> What the exercise asks: The reply to the records below should contain exactly the lines from the line with "You are a GUI" through the line with "This screenshot has width=1920, height=1080.", and nothing besides.

> Task input:

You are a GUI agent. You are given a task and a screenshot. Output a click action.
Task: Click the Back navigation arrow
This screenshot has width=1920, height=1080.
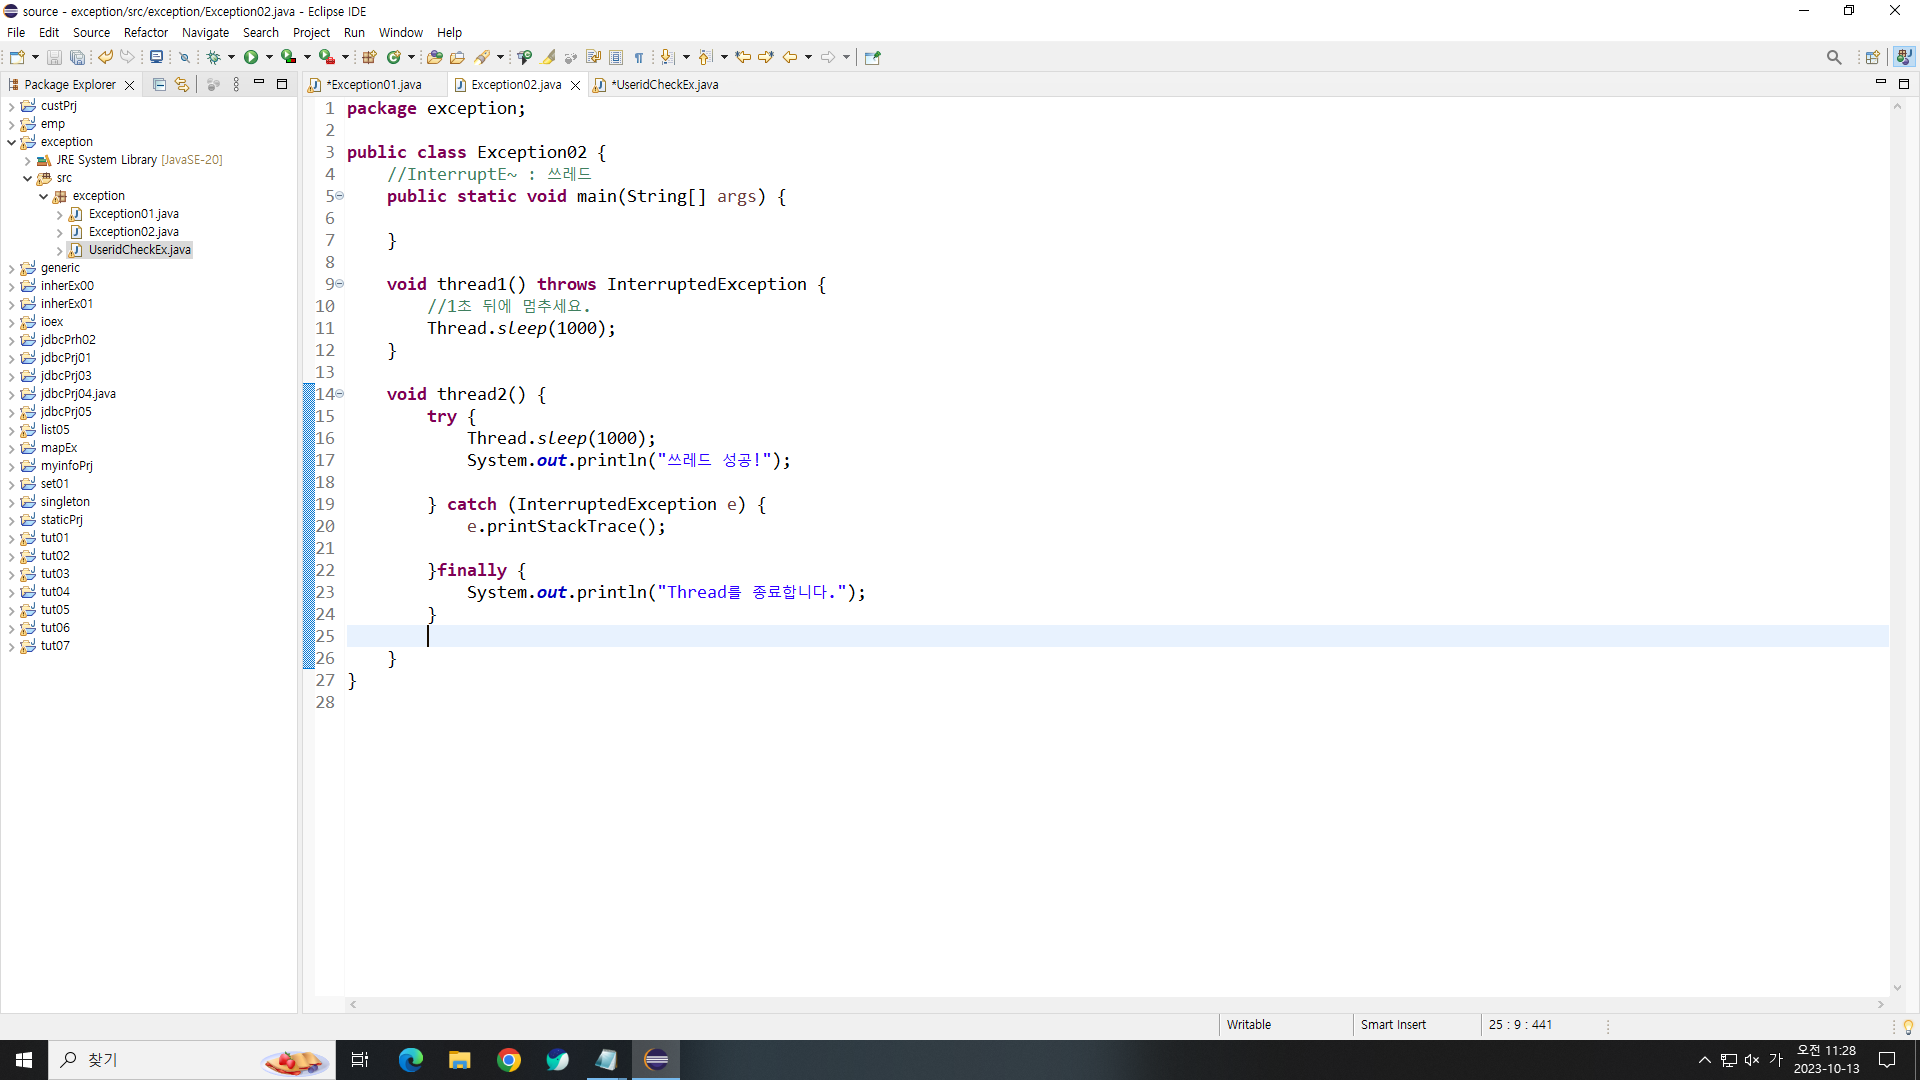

---

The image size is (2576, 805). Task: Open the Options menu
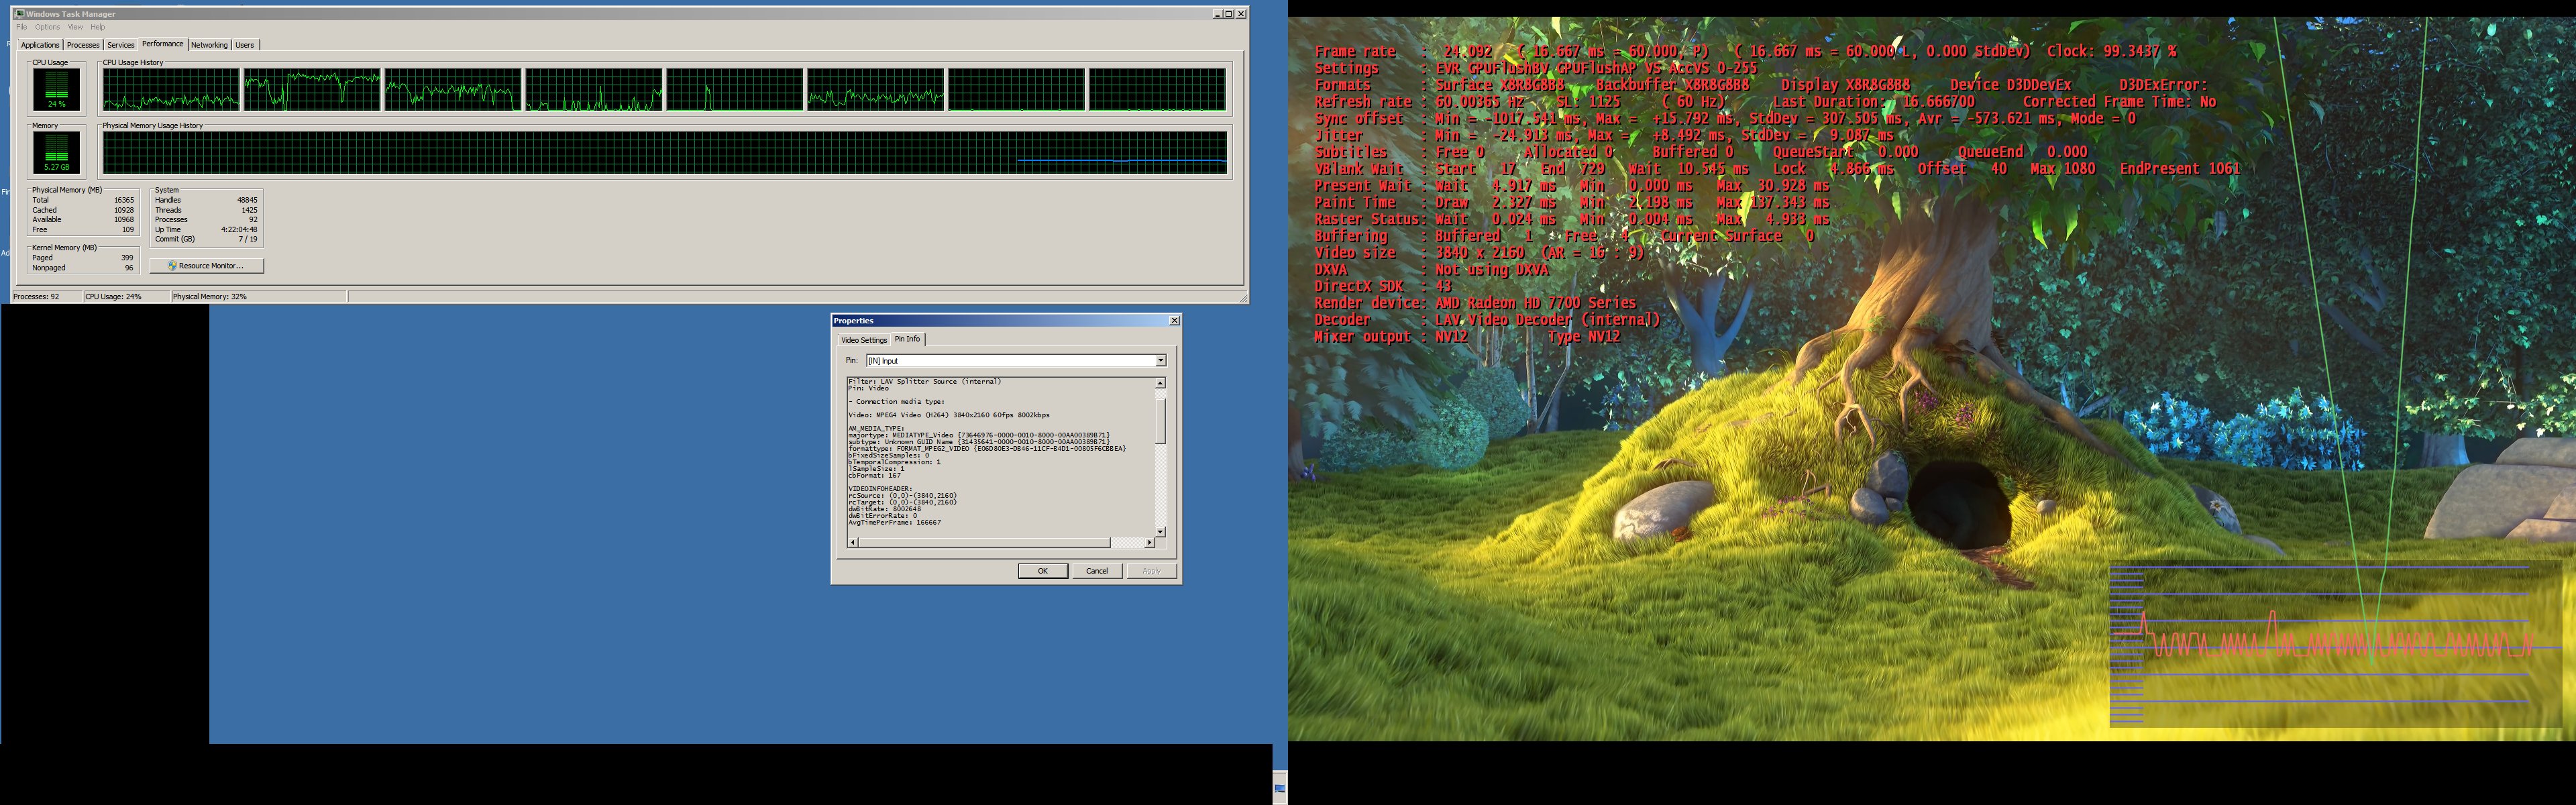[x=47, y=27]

---

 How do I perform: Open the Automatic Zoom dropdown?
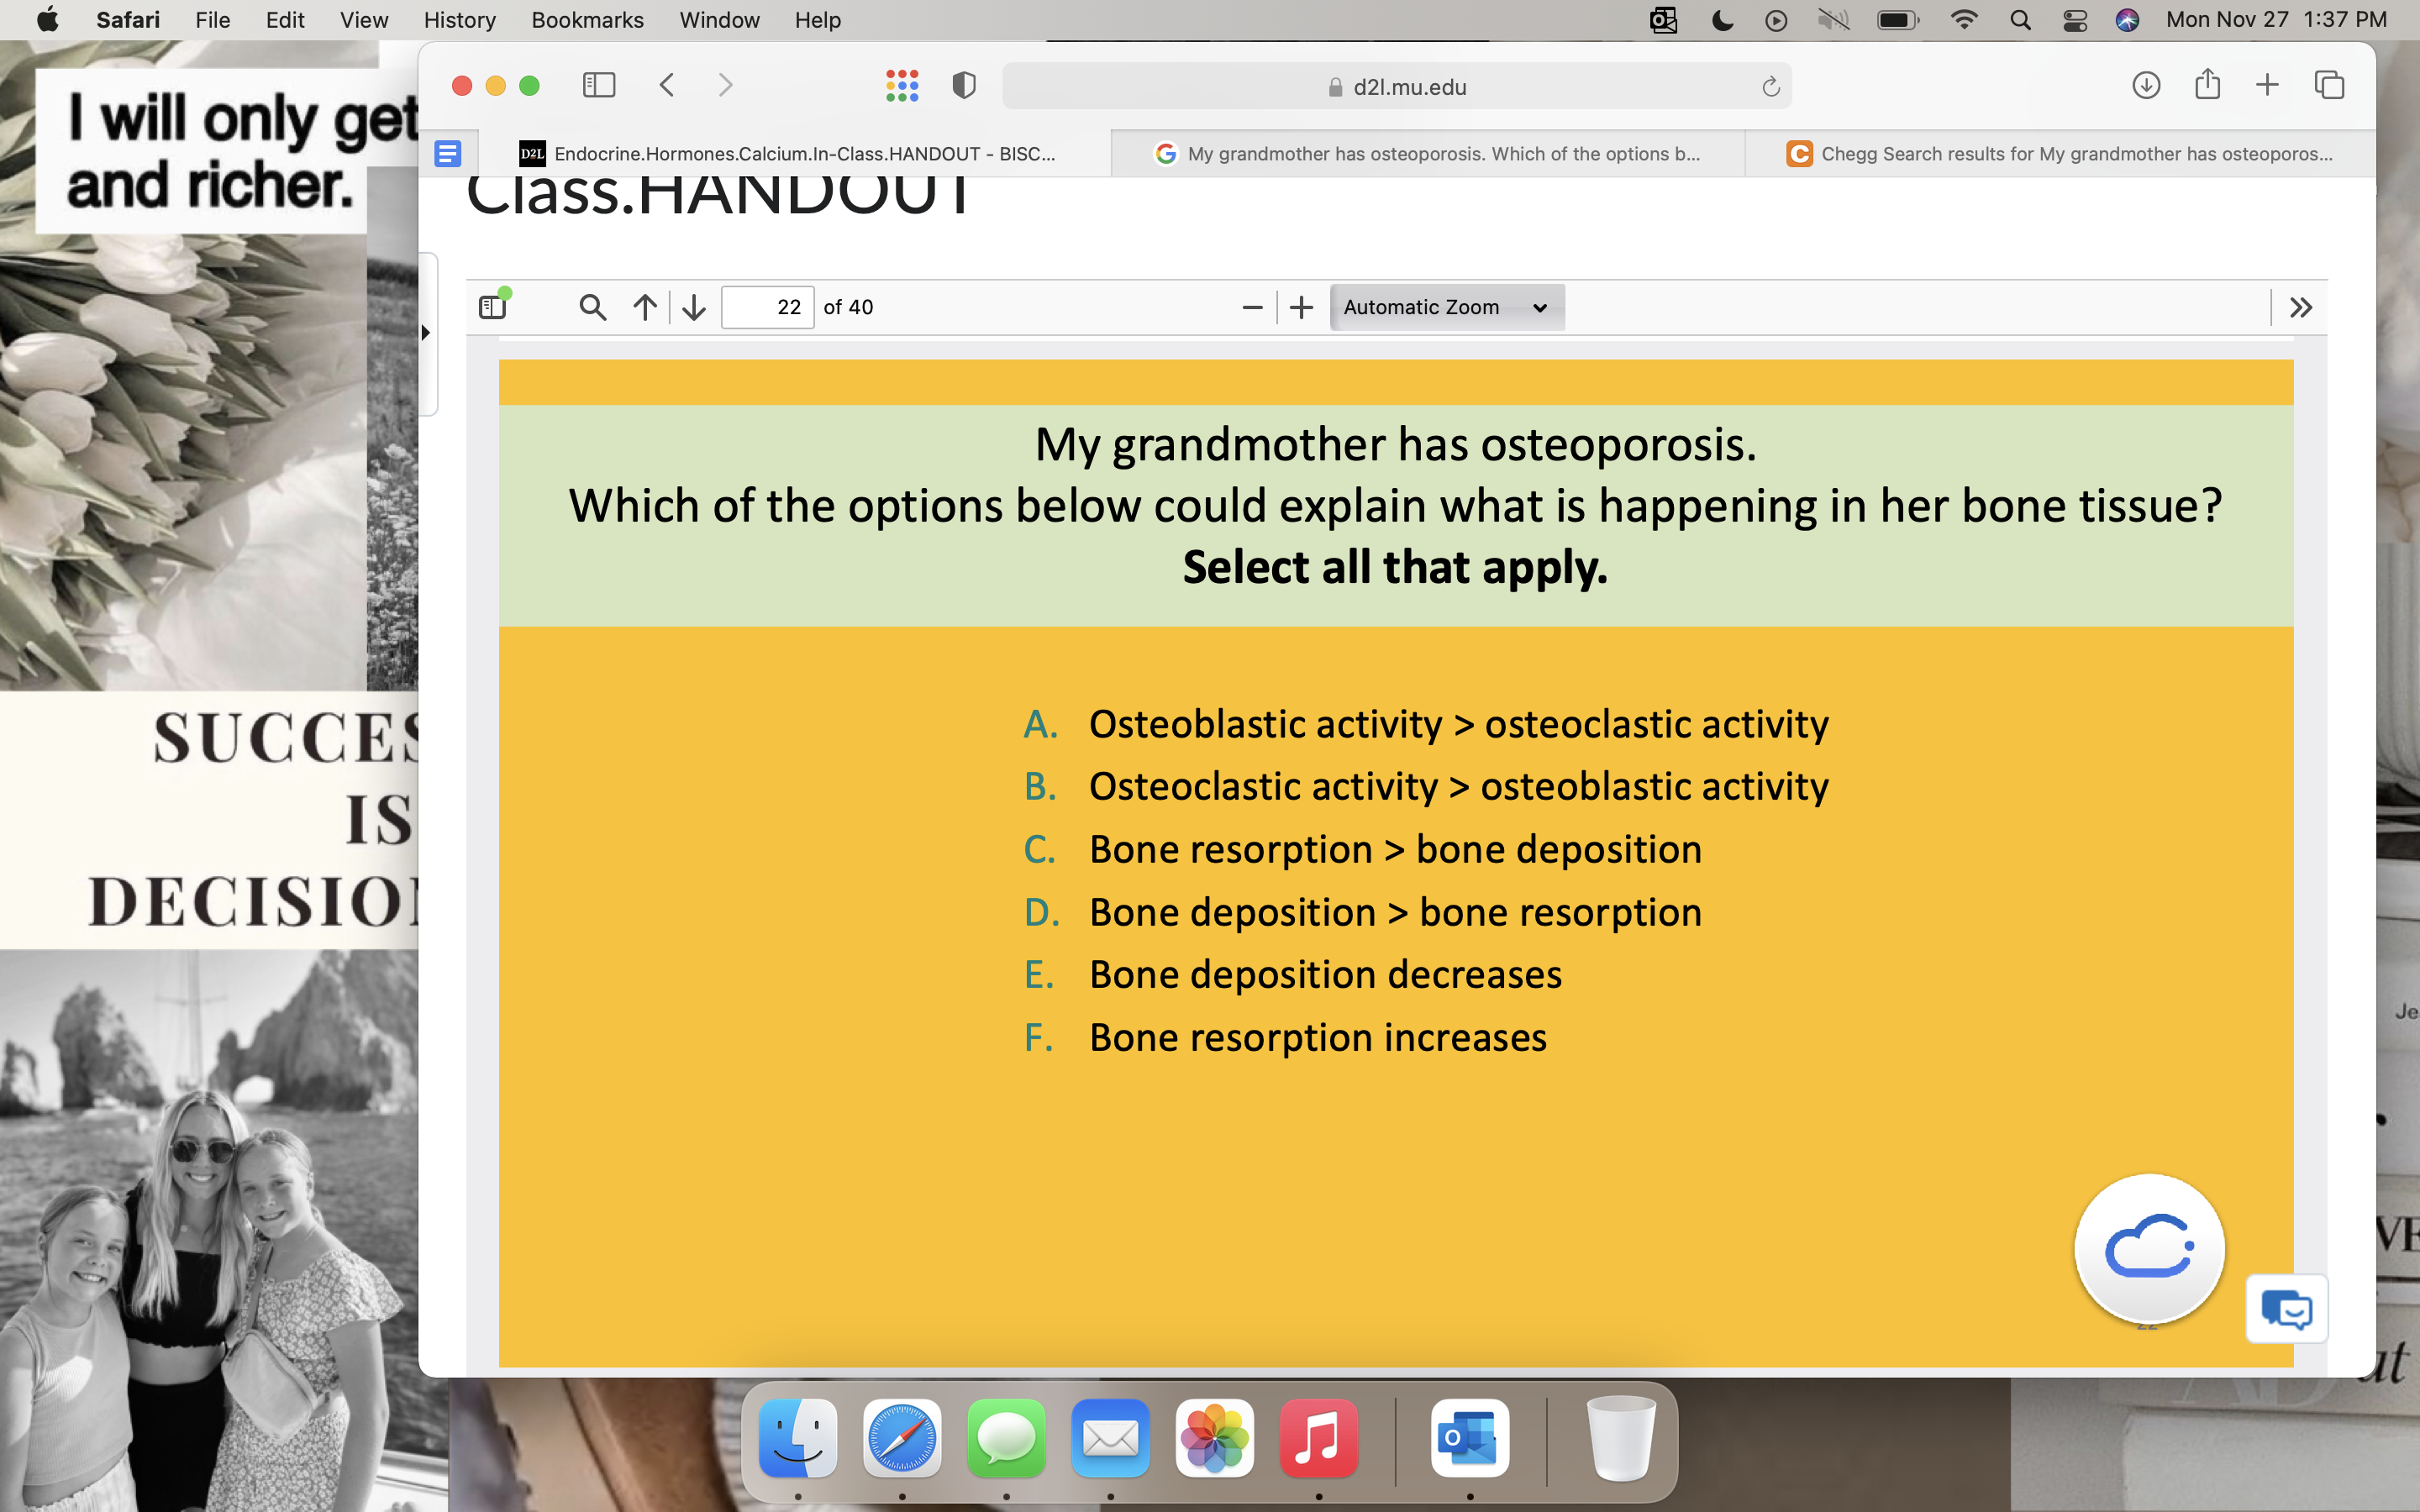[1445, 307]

> Reply:
You are a GUI agent. You are given a task and a screenshot. Output a click action.
Task: Click the Back navigation arrow
This screenshot has width=1920, height=1080.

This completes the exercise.